Many former FBI agents and law enforcement experts tell McClatchy Newspapers that the vaunted federal agency failed at basic detective work and in multiple ways in bungling ominous tips about Parkland school shooter Nikolas Cruz. The most alarming warning didn’t just suggest Cruz was a likely school shooter but that he could be influenced by the Islamic terror group ISIS, both glaring red flags for national security. A specialist and supervisor at the FBI’s civilian call center in West Virginia didn’t pass the warning on to agents in South Florida. At the very least, they might have coordinated with Broward County school and law enforcement officials to ensure that an officer knocked on the troubled 19-year-old’s door and possibly stopped him from killing 17 people.

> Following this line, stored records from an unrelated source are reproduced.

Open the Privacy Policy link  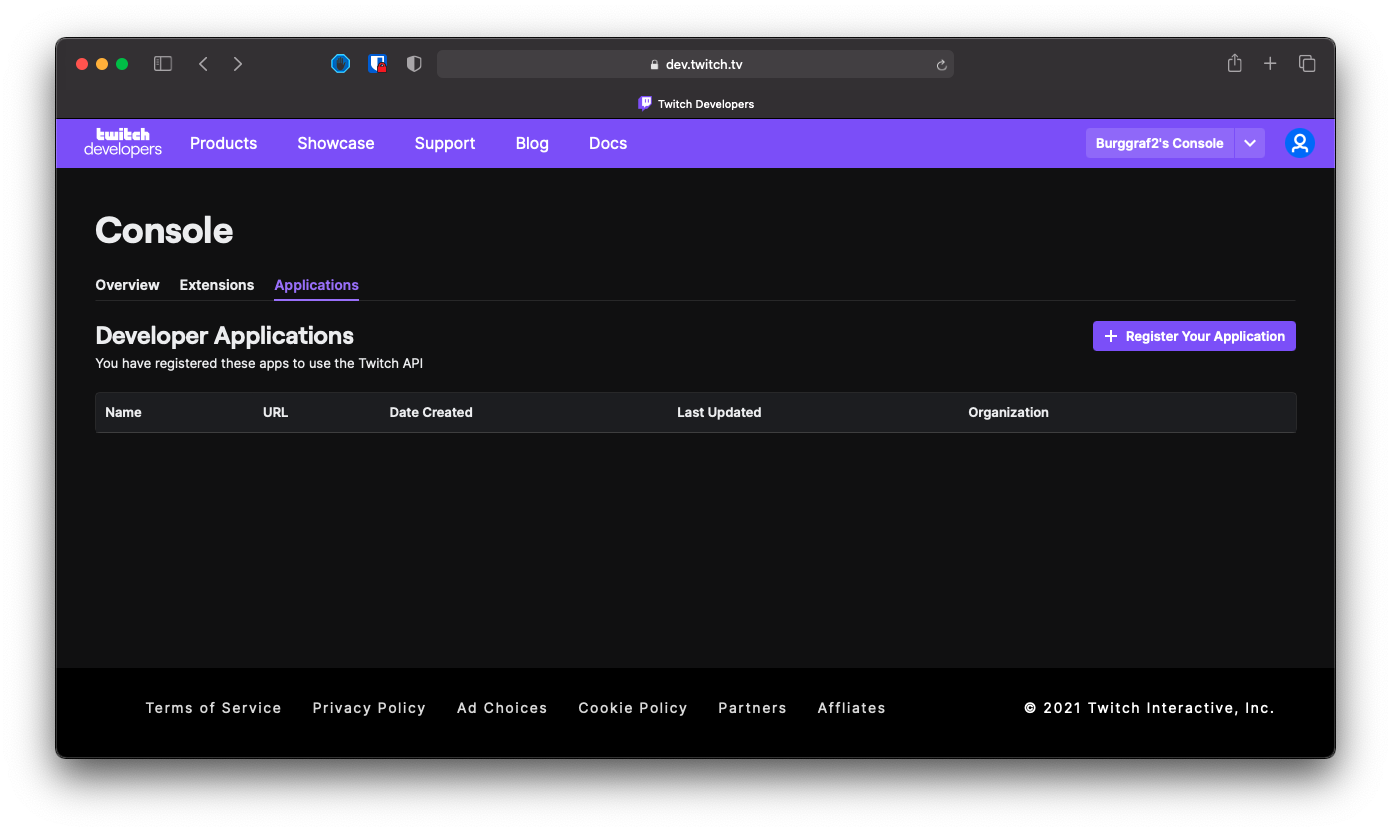(x=369, y=708)
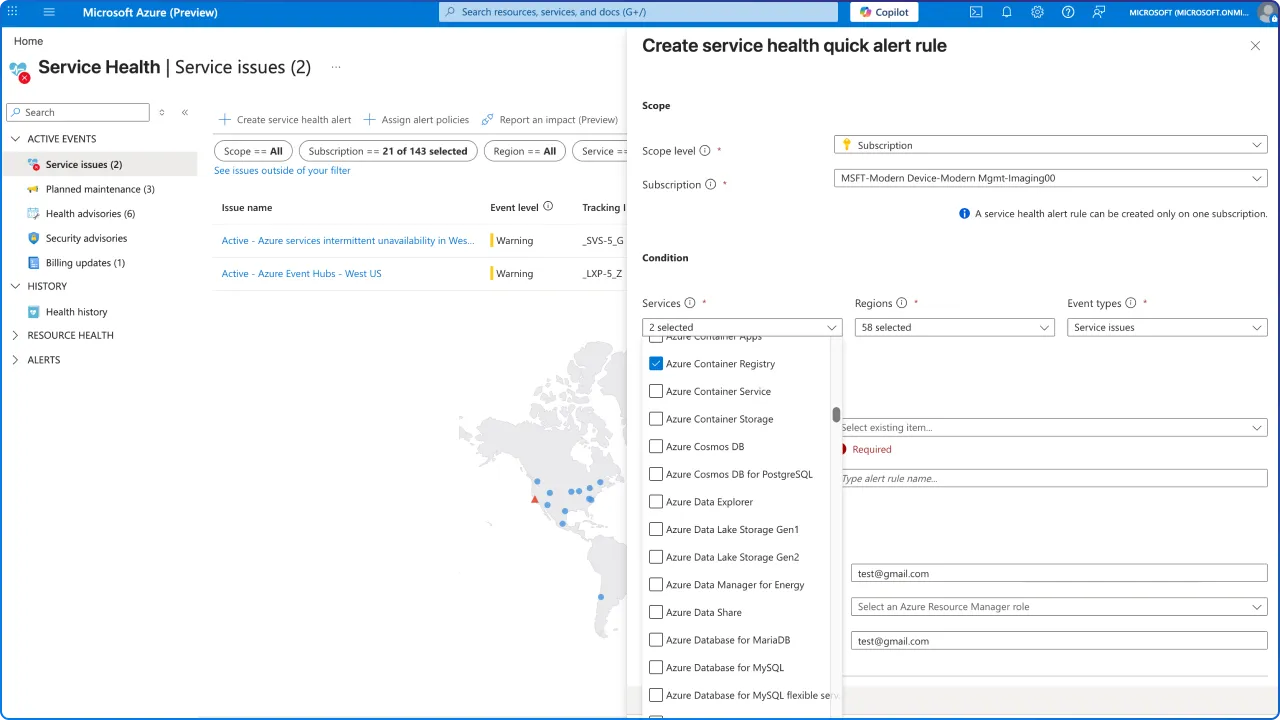Select Planned maintenance in sidebar
This screenshot has width=1280, height=720.
pos(100,189)
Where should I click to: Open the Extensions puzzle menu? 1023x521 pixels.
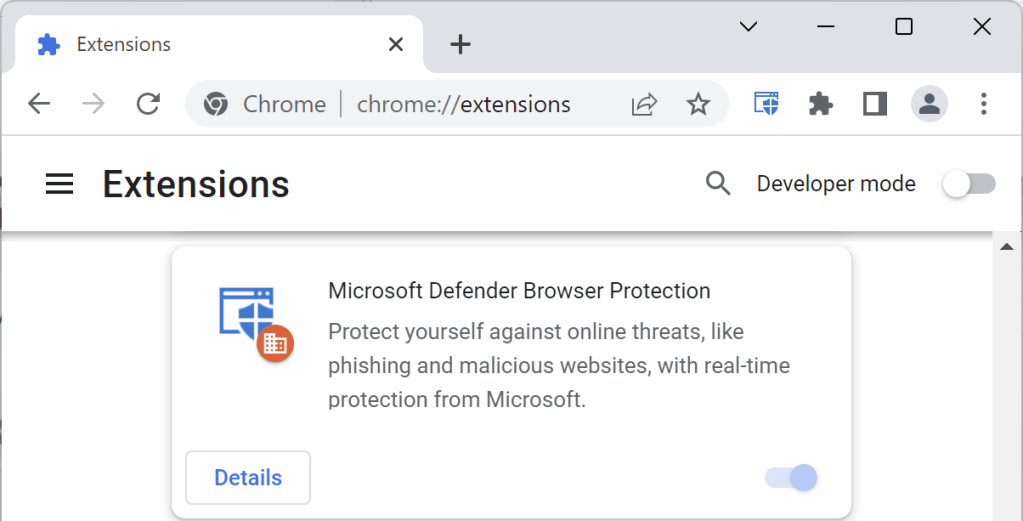pos(821,104)
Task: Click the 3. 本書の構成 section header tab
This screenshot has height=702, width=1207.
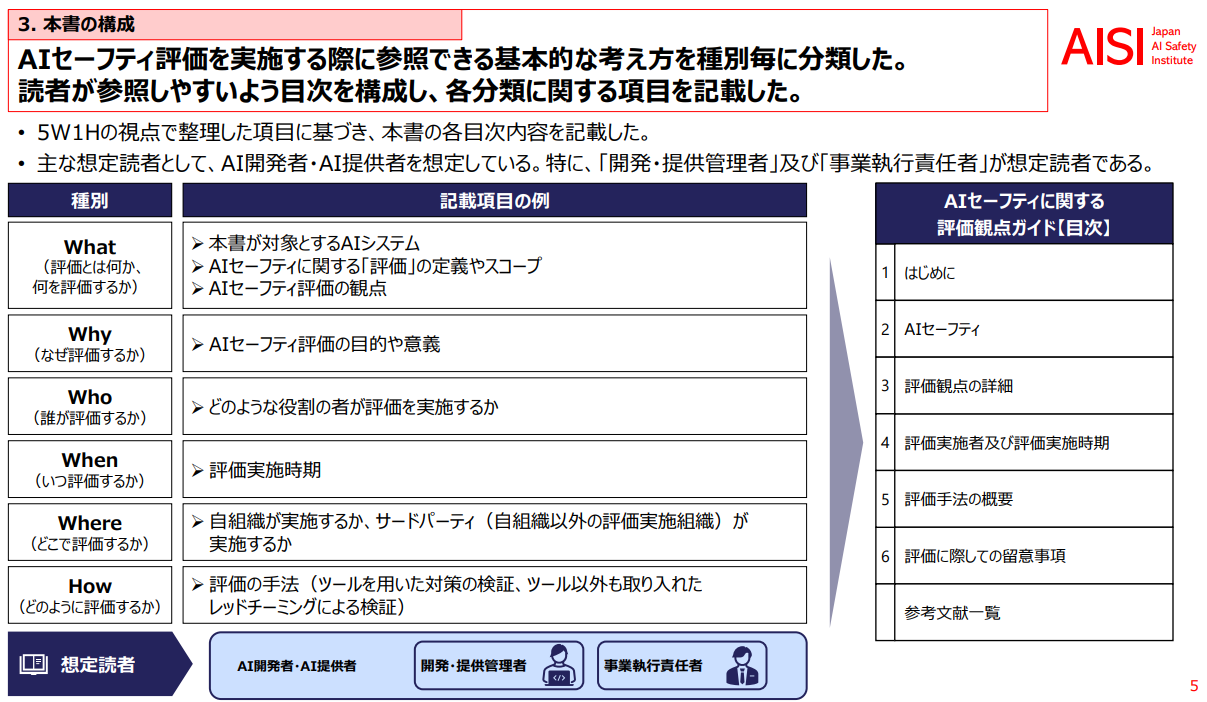Action: 235,24
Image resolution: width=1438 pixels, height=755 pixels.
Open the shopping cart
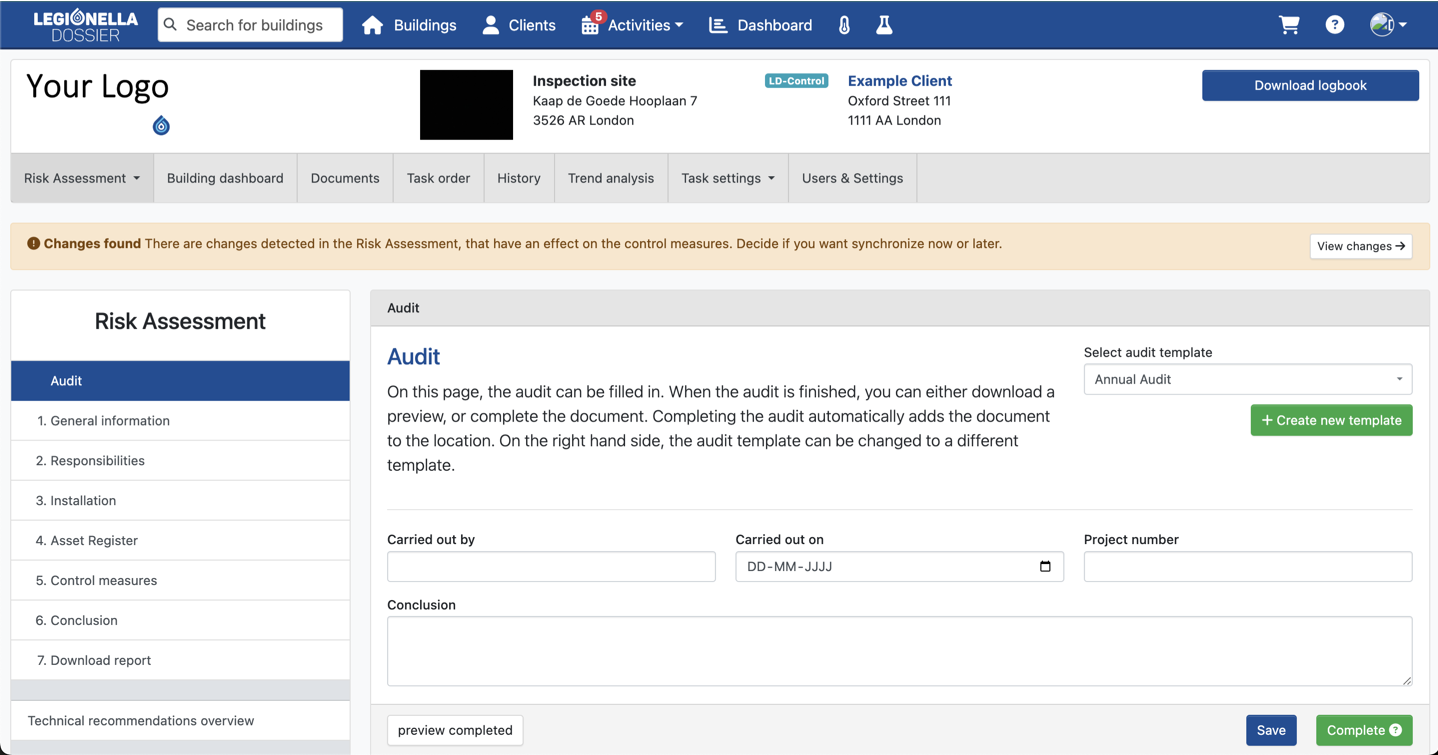tap(1289, 25)
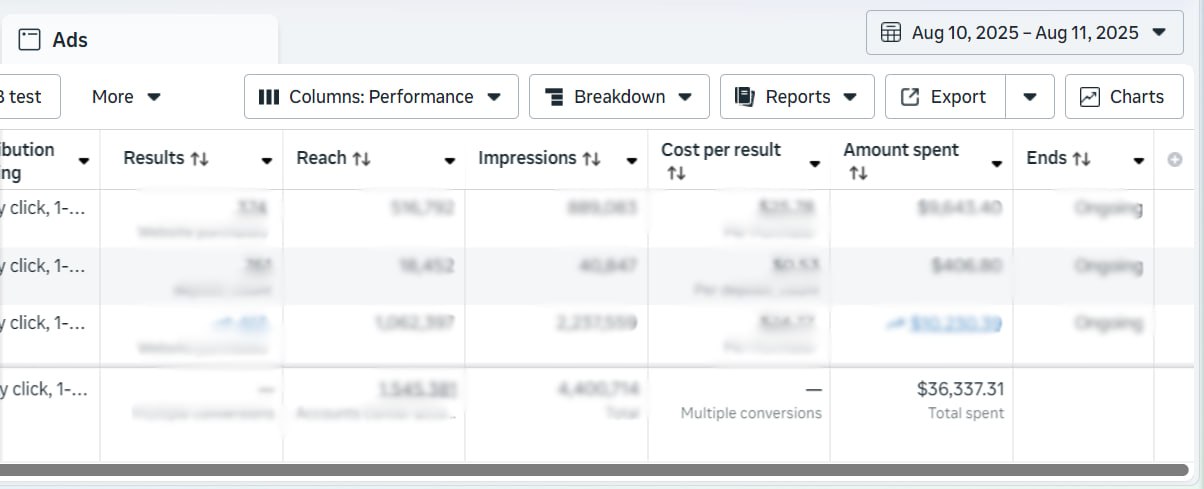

“Oh my God!” Alfred LaManna, a retired FBI agent, told the Miami Herald after reviewing a transcript of the tipster’s January call.“What gets me more than anything else … is the mere mention of ISIS and the fact that the tipster alleges his dress in one instance (is) as a potential ISIS recruit,” said LaManna. “This, alone, should have sent up a red flag to check the guy out.” Christopher Swecker, a former FBI Criminal Division chief, said the agency’s call center in Clarksburg, W.Va., should be accountable for “at least professional negligence and at worst incompetence.” Another retired agent, Gerard Forrester, said, “If I was in Miami and received this tip, I would have jumped all over it. What struck me was the insistence of the complainant that something bad is going to happen…” South Florida lawyers told the Herald that if county deputies had investigated Cruz, they could have arrested him for Instagram and YouTube posts threatening to kill classmates and shoot up the school in 2016 and 2017 while he was a student.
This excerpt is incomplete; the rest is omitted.